If you are a Chandler homeowner who has been on the fence about selling, the most useful first step is not to decide whether to list. It is to understand what your home is actually worth right now, what you would net after all costs, and whether that number serves your goals. That conversation costs you nothing. It gives you real information to make a real decision, and it is almost always more useful than waiting for a market that may arrive differently than you imagined.

Chandler has real buyers right now. They are looking for well-priced, well-presented homes in exactly the communities and school boundaries that make this city worth paying for. The question is not whether those buyers exist. It is whether your home is ready to earn their attention when they find it.

What Actually Moves a Home in Chandler Right Now

  • Pricing from current data, not peak-era expectations. Chandler values have moderated from the 2021 and 2022 highs. A price anchored to what a neighbor received at peak is not a market price today, and launching at the wrong number extends days on market in ways that cost sellers more than the adjustment would have.
  • Professional presentation that earns its place in the search results. Buyers in Chandler are filtering homes on their phones before they schedule showings. Professional photography, clean staging, and a home that is depersonalized and move-in ready is what generates showing requests from the buyers who are most likely to write strong offers.
  • Willingness to offer reasonable concessions. Closing cost credits and temporary rate buydowns are standard expectations for many Chandler buyers right now. Being prepared to offer them strategically rather than reactively is part of a well-executed listing strategy in the current environment.
  • A local agent with neighborhood-level knowledge. Chandler is not one market. Ocotillo operates differently from northwest Chandler. Homes near Price Corridor employers attract a different buyer profile than homes near top-rated school boundaries. Knowing those differences and positioning your home accordingly is what separates a well-executed Chandler listing from a generic one.

Frequently Asked Questions

Is now a good time to sell my Chandler, AZ home?

For most Chandler homeowners with a genuine reason to sell, yes. Chandler remains one of the most fundamentally strong real estate markets in the Phoenix metro, anchored by major employers along the Price Corridor, top-rated schools, and consistent demand from both local move-up buyers and out-of-state relocators. Well-priced, well-presented homes are still selling. Waiting for a return to peak-era conditions often costs more in carrying expenses than sellers anticipate.

What happens if I wait to sell my home in Chandler?
◆ ◆ ◆ ◆ ◆ ◆ ◆
# EXERCISE 1
In the Chandler home-selling passage, which two concessions are called standard expectations for many Chandler buyers?
# EXERCISE 2
Decide whether each statement agrees with the Chandler home-selling passage, answering yes or no and quoting the deciding words: (a) Chandler values have climbed above their 2021 and 2022 highs. (b) Chandler buyers filter homes on their phones before scheduling showings. (c) Chandler is a single, uniform market.

# DATA
◆ ◆ ◆ ◆ ◆ ◆ ◆
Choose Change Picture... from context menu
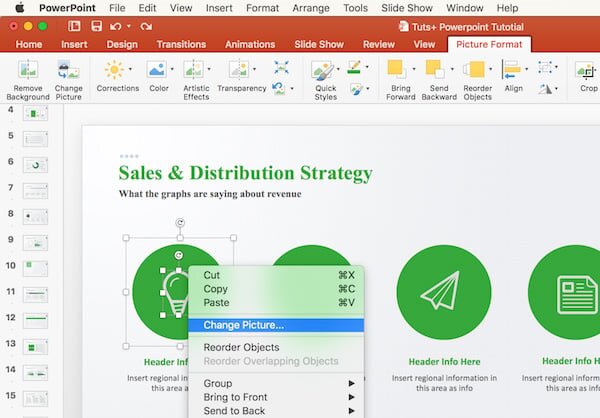Screen dimensions: 600x418 click(244, 325)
◆ ◆ ◆ ◆ ◆ ◆ ◆
# WORKED ANSWER 1
Closing cost credits and temporary rate buydowns.

# WORKED ANSWER 2
(a) No: "Chandler values have moderated from the 2021 and 2022 highs."
(b) Yes: "Buyers in Chandler are filtering homes on their phones before they schedule showings."
(c) No: "Chandler is not one market."